Kind of out of nowhere, the House will vote today on a three-month extension of unemployment insurance, under suspension rules which require a 2/3 vote. David Waldman explains:
H.R. 6419, the Emergency Unemployment Compensation Continuation Act! Now, suspension bills need a 2/3 vote to pass, so that’s a pretty high hurdle — 290 votes, at least 35 of which would have to come from Republicans. So why bring the bill to the floor that way? Suspension bills aren’t subject to amendment, nor to the motion to recommit. So although the hurdle is high, it’s a straight-up yes-or-no vote on unemployment benefits extension.
Basically, Democrats are so unsure of caucus discipline on a motion to recommit that they’ve turned the majoritarian House into a super-majority body, in many cases. Which is absurd.

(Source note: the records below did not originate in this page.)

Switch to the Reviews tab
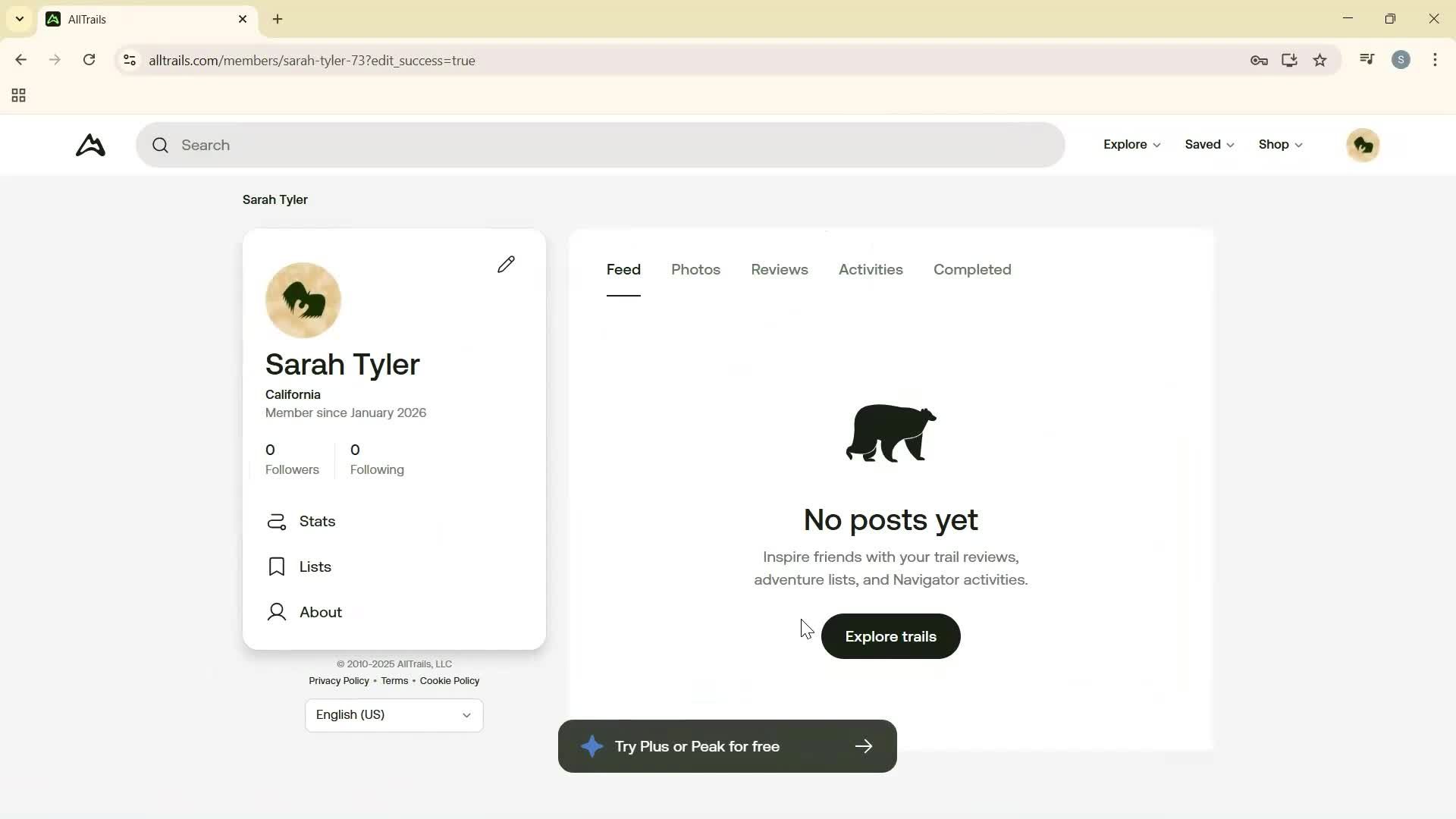The height and width of the screenshot is (819, 1456). (779, 270)
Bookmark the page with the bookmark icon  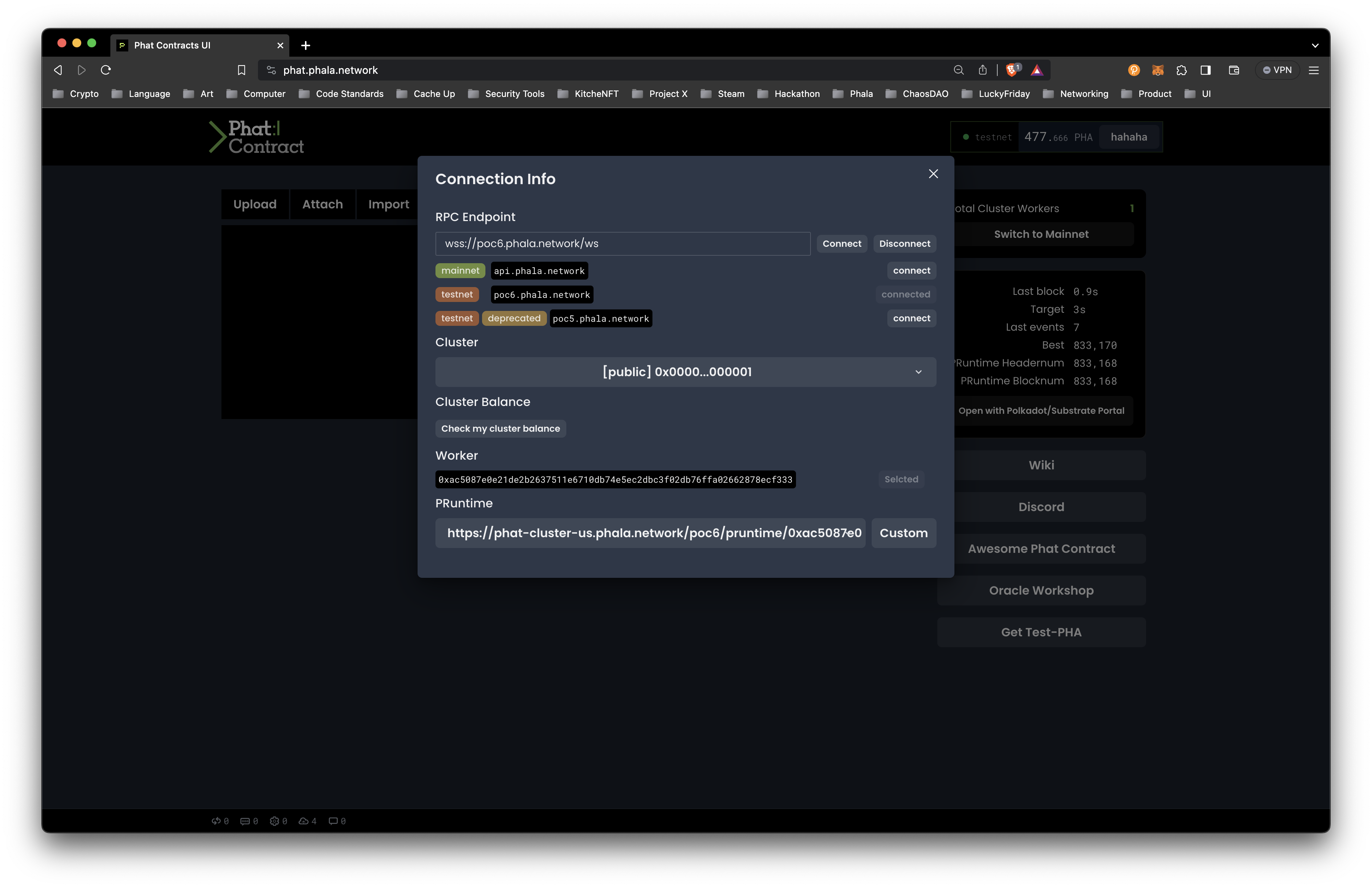(x=242, y=70)
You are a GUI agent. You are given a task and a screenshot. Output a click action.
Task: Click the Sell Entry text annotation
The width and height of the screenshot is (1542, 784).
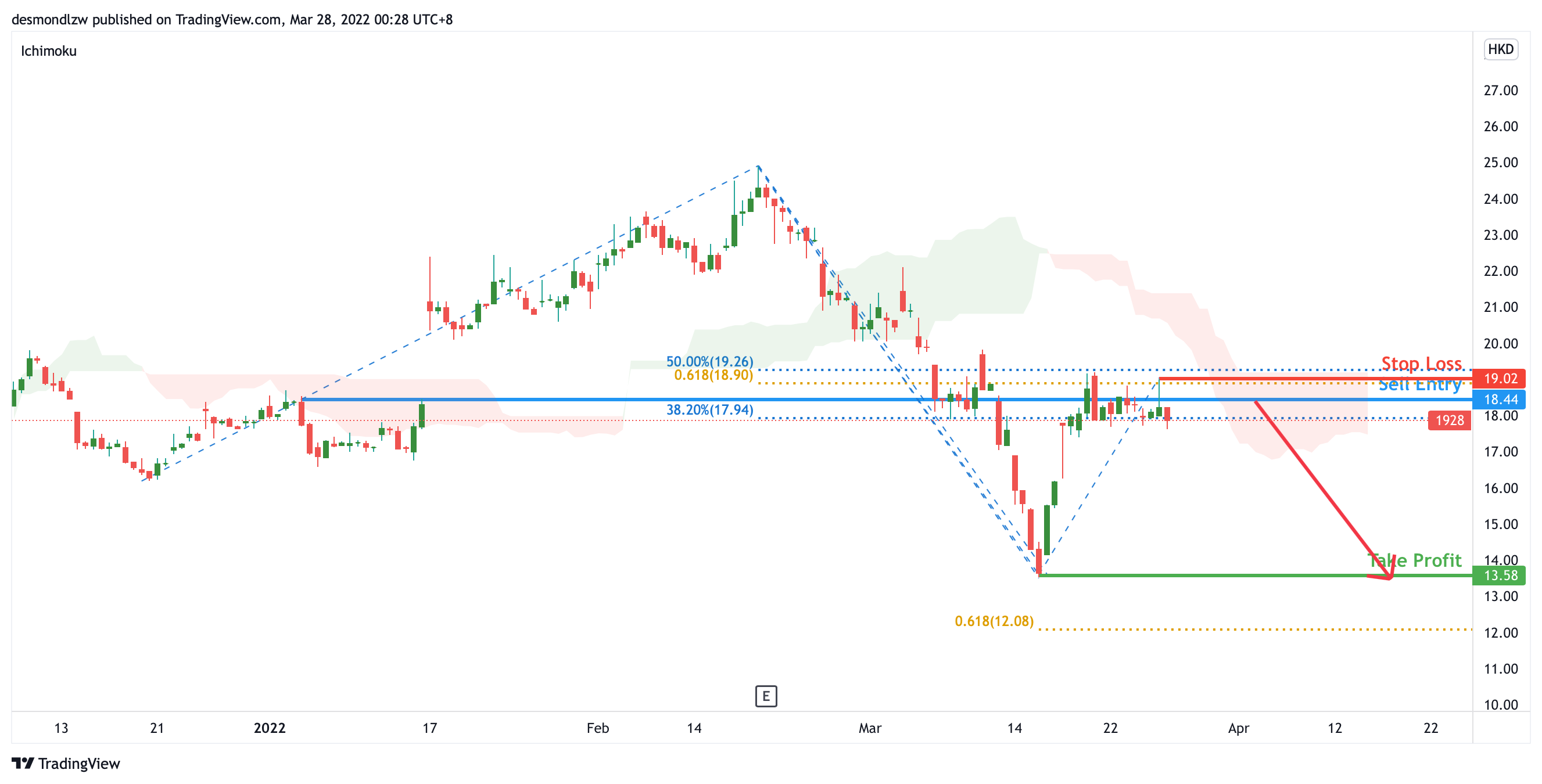[1419, 385]
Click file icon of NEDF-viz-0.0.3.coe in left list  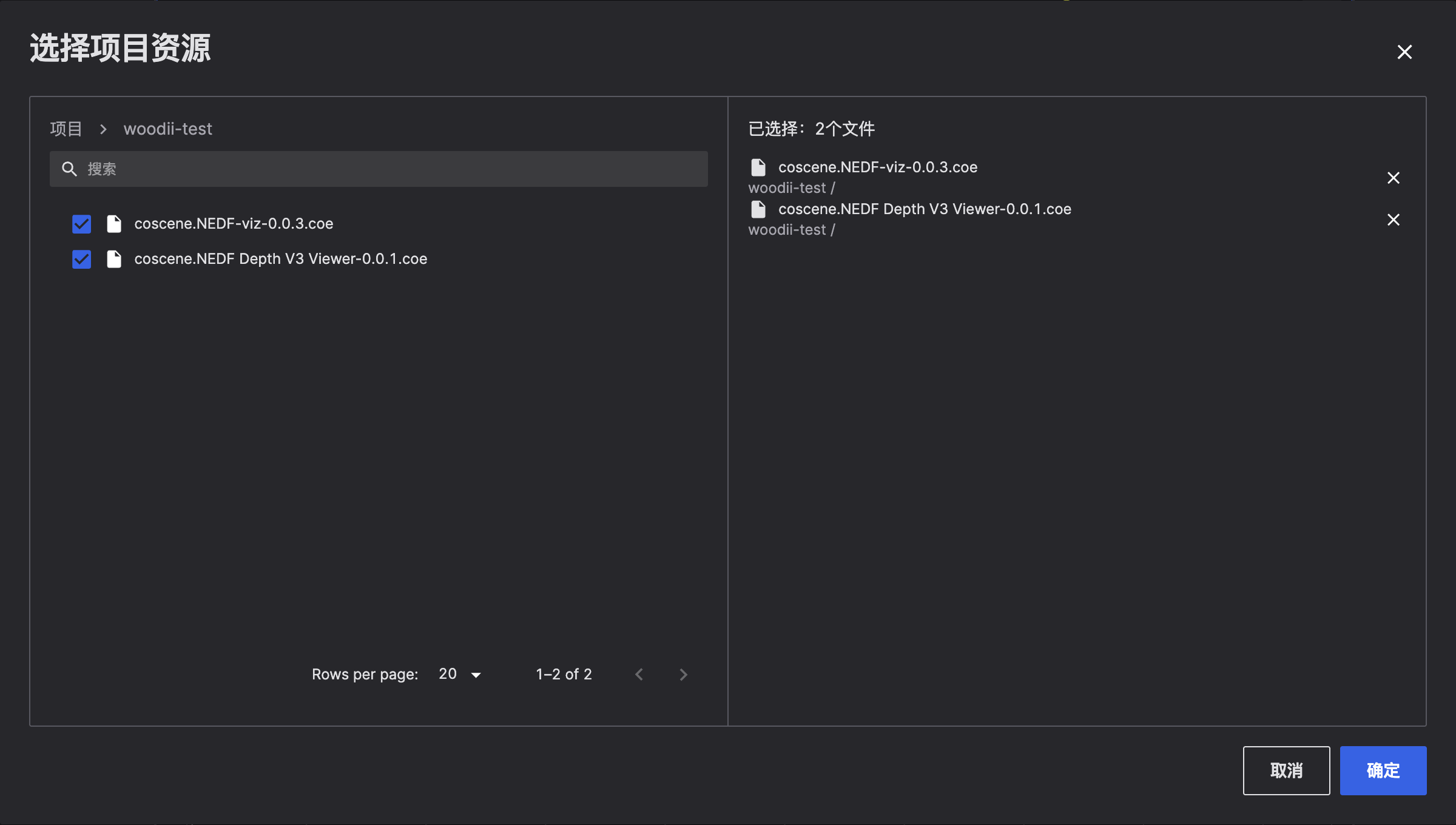(x=114, y=224)
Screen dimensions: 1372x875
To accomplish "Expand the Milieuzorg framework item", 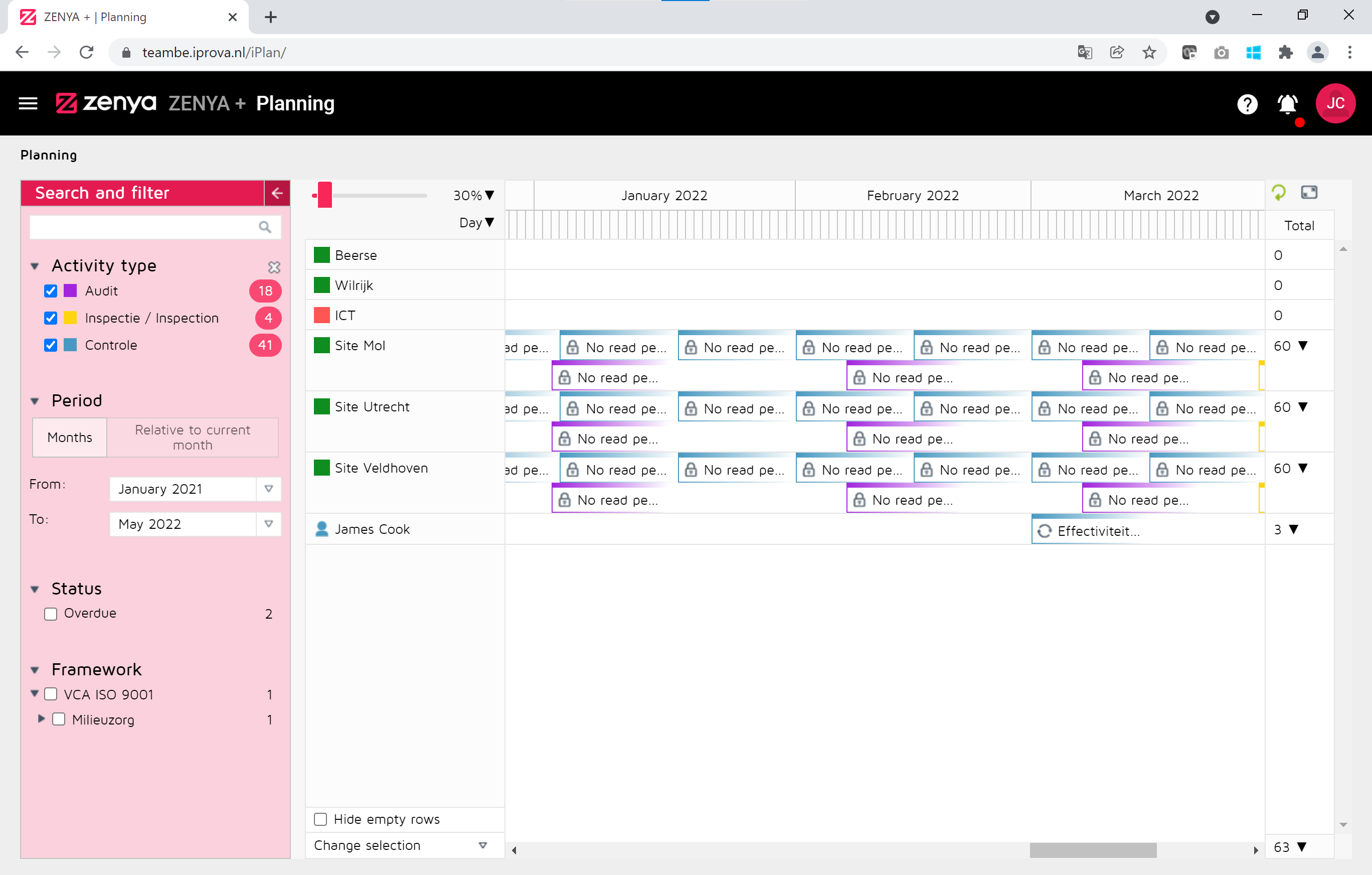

A three-month extension is far less preferable to, say, a one-year extension. As Jerrold Nadler said yesterday, “Three months is nice, but you think the recession’s ending in three months?” But it’ll be interesting to see if it can get 290 votes. The funding is not offset, so my sense would be no.
I see this as a test run for a potential middle-class tax cut vote, actually. One way House Democrats can get a clean vote on the tax cuts is by putting it under suspension rules.
Activists and the unemployed have been agitating for this vote for quite a while. So they’ll get it today.